>>

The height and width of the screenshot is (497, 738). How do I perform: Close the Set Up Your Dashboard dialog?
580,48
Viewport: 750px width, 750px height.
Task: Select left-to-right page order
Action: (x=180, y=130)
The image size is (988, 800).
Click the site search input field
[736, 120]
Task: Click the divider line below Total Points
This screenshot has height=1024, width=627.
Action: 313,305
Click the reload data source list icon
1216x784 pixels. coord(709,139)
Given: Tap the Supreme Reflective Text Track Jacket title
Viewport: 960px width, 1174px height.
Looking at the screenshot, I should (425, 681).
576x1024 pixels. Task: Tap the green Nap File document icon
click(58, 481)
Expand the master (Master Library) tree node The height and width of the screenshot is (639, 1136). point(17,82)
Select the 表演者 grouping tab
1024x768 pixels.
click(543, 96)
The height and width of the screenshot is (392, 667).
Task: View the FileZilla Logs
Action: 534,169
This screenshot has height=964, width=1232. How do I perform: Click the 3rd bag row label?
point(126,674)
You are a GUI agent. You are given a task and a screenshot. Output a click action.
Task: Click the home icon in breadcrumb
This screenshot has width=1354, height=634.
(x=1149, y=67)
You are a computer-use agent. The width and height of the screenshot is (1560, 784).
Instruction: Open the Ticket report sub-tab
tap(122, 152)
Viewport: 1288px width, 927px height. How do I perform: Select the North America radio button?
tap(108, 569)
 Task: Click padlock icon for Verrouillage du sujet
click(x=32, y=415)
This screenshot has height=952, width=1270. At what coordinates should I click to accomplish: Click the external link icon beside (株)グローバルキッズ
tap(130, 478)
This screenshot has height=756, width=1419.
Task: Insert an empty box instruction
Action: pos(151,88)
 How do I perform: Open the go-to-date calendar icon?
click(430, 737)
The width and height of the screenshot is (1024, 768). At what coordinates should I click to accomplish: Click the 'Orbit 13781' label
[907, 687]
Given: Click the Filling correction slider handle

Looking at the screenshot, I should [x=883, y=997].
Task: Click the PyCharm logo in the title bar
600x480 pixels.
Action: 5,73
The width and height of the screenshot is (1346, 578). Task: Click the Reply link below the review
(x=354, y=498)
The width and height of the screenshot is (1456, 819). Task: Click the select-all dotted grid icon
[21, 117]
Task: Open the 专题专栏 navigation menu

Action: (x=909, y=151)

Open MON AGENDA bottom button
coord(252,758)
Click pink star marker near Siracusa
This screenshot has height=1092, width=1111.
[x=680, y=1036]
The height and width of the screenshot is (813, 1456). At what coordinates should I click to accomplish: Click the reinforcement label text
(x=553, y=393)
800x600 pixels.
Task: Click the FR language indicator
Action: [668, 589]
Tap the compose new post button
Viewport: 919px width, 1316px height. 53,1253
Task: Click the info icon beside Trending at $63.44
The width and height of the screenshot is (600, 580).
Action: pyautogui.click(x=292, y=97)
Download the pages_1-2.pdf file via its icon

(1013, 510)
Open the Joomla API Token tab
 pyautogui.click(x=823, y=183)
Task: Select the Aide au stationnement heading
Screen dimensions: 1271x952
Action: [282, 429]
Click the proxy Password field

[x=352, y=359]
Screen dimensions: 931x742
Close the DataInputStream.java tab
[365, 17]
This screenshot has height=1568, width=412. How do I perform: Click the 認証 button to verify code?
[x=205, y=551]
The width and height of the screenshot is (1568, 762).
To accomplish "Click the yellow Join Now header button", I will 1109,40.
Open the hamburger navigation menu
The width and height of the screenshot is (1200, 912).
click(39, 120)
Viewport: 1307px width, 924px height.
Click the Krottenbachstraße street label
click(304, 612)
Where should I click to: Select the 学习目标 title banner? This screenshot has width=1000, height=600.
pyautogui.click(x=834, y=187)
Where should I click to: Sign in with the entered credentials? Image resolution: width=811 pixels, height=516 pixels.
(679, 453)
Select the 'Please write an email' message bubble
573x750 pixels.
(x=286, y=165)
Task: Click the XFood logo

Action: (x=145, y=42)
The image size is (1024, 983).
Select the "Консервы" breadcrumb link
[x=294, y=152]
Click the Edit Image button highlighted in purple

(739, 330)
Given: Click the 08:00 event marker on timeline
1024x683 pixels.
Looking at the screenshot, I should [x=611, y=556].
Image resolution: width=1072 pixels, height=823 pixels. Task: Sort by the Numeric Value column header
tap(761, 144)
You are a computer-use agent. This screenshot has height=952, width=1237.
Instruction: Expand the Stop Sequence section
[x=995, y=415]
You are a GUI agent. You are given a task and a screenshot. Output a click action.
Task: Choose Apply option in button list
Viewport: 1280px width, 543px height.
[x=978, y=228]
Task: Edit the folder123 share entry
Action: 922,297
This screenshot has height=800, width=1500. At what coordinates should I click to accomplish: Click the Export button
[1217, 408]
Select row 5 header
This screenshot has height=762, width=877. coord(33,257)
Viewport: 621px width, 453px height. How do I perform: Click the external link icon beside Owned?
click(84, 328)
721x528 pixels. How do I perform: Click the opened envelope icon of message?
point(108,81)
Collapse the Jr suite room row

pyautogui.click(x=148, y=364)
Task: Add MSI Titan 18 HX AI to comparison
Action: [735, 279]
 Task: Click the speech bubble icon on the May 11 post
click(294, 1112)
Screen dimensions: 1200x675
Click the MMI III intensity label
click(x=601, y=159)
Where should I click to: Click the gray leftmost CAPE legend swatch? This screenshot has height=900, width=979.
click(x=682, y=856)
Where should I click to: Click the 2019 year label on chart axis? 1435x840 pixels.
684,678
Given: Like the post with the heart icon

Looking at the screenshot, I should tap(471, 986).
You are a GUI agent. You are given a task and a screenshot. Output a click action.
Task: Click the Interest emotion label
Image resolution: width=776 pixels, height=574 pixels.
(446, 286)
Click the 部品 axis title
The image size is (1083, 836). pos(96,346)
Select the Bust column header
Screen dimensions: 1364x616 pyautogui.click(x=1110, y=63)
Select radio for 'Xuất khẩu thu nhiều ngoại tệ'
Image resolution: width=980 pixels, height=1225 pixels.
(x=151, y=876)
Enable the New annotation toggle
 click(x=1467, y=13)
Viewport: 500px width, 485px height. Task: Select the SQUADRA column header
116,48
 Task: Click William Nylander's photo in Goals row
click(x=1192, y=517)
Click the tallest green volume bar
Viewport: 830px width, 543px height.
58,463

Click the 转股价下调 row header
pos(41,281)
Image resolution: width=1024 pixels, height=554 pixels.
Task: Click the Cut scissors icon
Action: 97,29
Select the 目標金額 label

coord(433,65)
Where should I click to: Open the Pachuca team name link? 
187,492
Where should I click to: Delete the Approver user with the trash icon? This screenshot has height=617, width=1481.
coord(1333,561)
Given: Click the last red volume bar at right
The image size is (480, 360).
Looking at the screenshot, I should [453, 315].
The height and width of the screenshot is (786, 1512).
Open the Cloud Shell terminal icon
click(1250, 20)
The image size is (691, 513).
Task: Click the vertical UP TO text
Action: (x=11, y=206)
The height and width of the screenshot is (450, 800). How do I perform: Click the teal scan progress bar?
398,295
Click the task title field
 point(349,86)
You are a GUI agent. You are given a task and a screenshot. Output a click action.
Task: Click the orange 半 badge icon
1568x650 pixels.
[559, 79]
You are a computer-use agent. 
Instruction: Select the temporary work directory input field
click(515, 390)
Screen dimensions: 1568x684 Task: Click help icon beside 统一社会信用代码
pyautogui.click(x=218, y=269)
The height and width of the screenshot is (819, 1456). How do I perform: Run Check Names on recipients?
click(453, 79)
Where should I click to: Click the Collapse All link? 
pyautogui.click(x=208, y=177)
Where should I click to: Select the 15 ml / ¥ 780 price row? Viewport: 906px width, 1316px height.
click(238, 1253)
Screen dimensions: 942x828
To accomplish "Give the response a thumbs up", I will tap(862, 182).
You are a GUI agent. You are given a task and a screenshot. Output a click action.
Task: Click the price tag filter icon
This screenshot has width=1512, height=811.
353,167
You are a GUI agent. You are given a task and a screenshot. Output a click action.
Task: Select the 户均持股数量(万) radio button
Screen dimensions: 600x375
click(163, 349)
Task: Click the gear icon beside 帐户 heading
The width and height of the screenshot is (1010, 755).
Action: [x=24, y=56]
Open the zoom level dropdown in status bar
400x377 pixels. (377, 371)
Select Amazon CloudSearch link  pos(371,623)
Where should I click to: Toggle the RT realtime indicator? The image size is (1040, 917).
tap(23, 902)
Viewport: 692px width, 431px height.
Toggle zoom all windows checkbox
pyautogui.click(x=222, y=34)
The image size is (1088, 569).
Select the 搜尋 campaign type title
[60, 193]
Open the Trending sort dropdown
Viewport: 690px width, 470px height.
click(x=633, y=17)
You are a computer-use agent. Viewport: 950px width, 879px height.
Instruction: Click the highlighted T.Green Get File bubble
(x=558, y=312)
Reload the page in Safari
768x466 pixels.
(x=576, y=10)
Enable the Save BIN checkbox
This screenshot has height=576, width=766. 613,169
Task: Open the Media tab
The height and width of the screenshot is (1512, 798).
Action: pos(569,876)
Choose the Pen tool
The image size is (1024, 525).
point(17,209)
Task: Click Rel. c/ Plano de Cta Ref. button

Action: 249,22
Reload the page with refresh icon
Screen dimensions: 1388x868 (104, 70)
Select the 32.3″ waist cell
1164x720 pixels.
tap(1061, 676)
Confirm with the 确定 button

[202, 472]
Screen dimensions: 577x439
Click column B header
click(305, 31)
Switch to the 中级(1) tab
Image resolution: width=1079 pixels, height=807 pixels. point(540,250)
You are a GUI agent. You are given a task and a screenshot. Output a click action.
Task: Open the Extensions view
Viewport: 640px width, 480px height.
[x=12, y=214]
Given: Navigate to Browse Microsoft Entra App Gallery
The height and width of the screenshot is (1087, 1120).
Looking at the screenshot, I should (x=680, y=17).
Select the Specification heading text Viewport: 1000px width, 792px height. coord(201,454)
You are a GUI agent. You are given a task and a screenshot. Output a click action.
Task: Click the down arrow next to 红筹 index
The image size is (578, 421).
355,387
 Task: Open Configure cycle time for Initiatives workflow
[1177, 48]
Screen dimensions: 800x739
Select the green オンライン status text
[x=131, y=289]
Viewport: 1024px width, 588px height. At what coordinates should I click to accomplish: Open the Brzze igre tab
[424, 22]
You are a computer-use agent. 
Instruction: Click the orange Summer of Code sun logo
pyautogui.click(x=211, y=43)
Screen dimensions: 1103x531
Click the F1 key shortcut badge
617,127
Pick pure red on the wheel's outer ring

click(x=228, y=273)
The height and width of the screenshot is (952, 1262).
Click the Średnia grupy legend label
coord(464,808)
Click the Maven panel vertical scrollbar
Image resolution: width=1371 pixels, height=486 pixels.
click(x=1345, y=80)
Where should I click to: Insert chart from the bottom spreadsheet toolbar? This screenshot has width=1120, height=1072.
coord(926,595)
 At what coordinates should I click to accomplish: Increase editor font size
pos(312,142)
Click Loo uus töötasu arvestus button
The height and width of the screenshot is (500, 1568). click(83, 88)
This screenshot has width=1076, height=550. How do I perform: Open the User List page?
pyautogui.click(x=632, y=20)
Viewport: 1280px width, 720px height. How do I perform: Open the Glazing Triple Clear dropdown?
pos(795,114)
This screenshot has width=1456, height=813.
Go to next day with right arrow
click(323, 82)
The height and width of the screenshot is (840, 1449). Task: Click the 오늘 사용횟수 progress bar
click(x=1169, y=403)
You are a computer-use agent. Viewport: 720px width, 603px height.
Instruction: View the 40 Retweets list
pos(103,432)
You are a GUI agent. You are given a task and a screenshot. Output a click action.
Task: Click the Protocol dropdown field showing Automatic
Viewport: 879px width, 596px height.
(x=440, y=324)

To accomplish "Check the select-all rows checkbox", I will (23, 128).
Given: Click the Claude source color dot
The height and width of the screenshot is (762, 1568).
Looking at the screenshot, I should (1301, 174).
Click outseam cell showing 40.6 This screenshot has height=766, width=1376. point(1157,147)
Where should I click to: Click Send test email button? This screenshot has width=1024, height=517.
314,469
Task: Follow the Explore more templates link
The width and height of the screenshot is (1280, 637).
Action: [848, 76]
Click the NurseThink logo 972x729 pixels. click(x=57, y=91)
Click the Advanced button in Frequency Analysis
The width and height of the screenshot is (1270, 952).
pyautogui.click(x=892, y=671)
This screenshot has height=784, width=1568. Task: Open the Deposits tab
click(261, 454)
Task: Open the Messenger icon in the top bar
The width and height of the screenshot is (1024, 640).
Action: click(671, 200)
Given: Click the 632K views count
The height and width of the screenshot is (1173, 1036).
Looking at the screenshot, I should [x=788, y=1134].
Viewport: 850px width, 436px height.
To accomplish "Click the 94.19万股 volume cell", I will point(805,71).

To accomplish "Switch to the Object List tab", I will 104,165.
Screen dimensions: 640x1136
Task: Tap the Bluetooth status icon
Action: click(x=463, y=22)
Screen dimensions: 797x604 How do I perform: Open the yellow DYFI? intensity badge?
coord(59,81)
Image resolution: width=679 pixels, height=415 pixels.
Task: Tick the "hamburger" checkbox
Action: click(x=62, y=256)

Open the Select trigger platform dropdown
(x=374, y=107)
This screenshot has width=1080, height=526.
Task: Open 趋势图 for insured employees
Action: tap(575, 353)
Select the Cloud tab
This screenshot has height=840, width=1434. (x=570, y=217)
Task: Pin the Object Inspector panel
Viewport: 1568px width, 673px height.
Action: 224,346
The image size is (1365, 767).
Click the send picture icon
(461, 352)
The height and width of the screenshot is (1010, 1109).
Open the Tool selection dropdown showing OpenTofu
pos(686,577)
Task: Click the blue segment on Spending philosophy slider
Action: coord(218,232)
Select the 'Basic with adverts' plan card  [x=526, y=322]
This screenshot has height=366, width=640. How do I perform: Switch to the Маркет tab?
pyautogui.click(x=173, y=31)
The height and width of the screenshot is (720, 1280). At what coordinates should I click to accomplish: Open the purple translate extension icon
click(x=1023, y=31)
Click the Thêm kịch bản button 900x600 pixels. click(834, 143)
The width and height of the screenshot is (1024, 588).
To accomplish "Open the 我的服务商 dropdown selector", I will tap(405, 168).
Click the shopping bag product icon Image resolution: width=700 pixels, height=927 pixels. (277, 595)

<<

= Your goal =
Return every line of the entries above that the string "marker" appears in.

= Worked solution =
Click pink star marker near Siracusa
Given: Click the 08:00 event marker on timeline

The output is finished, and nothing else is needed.